Convert the records from the line containing "You are a computer-use agent. Viewport: 362px" through the line containing "(x=614, y=202)", inclusive, into a Markdown table with the columns Row and Line. Number each row, and skip any blank lines.
--- BEGIN Extracted material ---
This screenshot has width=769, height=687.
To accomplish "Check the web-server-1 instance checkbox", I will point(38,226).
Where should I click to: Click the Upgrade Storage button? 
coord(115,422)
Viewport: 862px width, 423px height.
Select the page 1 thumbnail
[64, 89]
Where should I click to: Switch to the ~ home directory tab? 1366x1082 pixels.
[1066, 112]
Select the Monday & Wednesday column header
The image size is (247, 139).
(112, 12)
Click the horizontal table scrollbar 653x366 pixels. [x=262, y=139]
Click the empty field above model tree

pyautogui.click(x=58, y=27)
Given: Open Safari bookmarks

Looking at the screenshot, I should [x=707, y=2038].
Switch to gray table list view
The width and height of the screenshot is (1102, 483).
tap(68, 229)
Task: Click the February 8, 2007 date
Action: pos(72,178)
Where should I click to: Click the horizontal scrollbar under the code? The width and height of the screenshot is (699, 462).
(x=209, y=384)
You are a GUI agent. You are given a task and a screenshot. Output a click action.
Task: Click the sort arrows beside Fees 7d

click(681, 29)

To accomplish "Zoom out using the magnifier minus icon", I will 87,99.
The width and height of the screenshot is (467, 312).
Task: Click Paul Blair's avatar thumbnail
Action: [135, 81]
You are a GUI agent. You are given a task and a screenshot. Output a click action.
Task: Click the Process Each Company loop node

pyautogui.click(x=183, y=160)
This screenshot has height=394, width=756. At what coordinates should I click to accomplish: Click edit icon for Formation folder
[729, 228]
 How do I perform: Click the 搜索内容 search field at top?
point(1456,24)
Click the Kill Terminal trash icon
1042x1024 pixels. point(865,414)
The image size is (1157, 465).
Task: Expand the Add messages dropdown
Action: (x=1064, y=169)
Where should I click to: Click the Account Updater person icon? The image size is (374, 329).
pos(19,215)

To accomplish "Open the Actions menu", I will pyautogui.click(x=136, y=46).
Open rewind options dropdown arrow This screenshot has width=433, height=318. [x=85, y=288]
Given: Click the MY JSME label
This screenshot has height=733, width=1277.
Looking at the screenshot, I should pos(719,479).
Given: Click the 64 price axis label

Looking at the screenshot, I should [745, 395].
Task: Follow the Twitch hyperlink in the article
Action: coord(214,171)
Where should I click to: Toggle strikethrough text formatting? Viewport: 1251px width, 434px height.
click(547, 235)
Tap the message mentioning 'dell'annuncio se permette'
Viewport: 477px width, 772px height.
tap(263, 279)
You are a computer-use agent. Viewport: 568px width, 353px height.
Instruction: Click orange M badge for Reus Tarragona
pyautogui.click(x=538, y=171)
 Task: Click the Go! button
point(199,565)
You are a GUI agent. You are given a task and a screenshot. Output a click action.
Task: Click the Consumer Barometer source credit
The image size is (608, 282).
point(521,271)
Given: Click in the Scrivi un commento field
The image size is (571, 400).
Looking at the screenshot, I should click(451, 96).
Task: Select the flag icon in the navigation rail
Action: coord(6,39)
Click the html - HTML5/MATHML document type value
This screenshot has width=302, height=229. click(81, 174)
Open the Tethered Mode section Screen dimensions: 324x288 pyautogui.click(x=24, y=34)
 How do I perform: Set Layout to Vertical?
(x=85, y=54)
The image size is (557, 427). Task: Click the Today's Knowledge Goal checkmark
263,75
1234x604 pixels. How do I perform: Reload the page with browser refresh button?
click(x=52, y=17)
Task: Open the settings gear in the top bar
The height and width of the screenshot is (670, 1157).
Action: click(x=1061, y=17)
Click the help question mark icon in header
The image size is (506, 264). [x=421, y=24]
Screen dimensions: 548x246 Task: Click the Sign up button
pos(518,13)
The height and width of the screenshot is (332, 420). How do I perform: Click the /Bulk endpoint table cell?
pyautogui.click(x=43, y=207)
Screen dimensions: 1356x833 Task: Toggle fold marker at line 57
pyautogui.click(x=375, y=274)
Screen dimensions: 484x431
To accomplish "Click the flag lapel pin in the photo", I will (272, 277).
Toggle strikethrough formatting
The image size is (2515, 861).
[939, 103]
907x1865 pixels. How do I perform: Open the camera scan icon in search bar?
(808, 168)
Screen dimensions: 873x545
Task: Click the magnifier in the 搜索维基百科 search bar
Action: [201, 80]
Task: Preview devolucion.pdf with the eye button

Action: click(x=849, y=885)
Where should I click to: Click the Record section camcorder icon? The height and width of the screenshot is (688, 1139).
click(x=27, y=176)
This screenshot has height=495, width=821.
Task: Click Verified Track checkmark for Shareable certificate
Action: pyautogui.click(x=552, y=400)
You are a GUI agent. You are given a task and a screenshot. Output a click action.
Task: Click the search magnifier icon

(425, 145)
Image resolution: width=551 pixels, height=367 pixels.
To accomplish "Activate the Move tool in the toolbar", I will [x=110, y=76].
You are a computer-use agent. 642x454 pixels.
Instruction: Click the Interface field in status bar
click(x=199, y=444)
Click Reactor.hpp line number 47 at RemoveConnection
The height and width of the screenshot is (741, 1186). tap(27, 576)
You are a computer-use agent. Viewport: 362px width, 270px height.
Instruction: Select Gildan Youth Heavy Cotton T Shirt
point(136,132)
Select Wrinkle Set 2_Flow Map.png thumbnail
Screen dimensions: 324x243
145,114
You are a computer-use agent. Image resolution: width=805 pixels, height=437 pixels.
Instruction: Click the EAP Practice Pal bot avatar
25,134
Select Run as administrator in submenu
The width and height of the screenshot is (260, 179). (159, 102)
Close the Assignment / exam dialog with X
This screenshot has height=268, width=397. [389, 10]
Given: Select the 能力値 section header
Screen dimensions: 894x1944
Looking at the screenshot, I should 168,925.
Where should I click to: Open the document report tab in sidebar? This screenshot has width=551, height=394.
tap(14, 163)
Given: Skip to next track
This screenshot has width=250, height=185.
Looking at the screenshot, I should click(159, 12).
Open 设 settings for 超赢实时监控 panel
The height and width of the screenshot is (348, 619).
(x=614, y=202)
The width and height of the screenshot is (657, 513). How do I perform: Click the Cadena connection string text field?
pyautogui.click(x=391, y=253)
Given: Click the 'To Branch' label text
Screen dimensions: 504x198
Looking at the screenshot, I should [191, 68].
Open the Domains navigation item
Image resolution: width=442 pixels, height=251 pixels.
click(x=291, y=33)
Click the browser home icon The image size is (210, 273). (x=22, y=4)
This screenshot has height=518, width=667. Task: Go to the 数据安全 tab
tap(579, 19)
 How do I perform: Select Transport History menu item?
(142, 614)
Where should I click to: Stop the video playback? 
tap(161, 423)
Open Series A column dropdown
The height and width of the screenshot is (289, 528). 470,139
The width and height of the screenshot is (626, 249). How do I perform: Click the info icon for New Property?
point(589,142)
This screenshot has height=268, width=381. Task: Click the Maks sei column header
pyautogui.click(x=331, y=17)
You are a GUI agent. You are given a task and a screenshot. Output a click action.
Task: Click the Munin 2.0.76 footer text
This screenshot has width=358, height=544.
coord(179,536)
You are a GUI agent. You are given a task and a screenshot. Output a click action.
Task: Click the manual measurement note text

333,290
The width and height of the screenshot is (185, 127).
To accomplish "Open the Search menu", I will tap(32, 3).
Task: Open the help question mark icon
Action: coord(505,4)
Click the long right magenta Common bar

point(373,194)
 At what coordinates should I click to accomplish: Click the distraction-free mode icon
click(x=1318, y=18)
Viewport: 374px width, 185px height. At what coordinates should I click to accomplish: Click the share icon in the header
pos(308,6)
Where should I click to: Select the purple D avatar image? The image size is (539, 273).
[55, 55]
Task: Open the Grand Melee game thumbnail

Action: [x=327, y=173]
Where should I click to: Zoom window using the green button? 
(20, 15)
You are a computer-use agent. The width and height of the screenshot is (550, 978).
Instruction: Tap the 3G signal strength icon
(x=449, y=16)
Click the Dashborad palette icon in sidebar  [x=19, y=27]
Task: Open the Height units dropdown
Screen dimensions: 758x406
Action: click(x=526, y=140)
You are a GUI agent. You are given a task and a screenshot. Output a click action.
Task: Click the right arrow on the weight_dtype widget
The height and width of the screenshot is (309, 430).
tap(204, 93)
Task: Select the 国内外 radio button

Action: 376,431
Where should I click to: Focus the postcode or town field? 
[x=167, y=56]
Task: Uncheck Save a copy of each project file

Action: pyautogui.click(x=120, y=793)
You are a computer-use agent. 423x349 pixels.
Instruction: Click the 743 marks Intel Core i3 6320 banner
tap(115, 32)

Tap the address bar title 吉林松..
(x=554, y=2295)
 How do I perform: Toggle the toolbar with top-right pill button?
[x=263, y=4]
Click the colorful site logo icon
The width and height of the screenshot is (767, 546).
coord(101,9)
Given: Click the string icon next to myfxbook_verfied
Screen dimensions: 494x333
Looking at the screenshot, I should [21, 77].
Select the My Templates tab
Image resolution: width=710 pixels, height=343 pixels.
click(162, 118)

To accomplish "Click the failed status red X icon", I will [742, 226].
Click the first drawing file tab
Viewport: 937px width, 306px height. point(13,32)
--- END Extracted material ---
### [The answer]
| Row | Line |
|---|---|
| 1 | You are a computer-use agent. Viewport: 362px width, 270px height. |
| 2 | Instruction: Select Gildan Youth Heavy Cotton T Shirt |
| 3 | point(136,132) |
| 4 | Select Wrinkle Set 2_Flow Map.png thumbnail |
| 5 | Screen dimensions: 324x243 |
| 6 | 145,114 |
| 7 | You are a computer-use agent. Image resolution: width=805 pixels, height=437 pixels. |
| 8 | Instruction: Click the EAP Practice Pal bot avatar |
| 9 | 25,134 |
| 10 | Select Run as administrator in submenu |
| 11 | The width and height of the screenshot is (260, 179). (159, 102) |
| 12 | Close the Assignment / exam dialog with X |
| 13 | This screenshot has height=268, width=397. [389, 10] |
| 14 | Given: Select the 能力値 section header |
| 15 | Screen dimensions: 894x1944 |
| 16 | Looking at the screenshot, I should 168,925. |
| 17 | Where should I click to: Open the document report tab in sidebar? This screenshot has width=551, height=394. |
| 18 | tap(14, 163) |
| 19 | Given: Skip to next track |
| 20 | This screenshot has width=250, height=185. |
| 21 | Looking at the screenshot, I should click(159, 12). |
| 22 | Open 设 settings for 超赢实时监控 panel |
| 23 | The height and width of the screenshot is (348, 619). |
| 24 | (x=614, y=202) |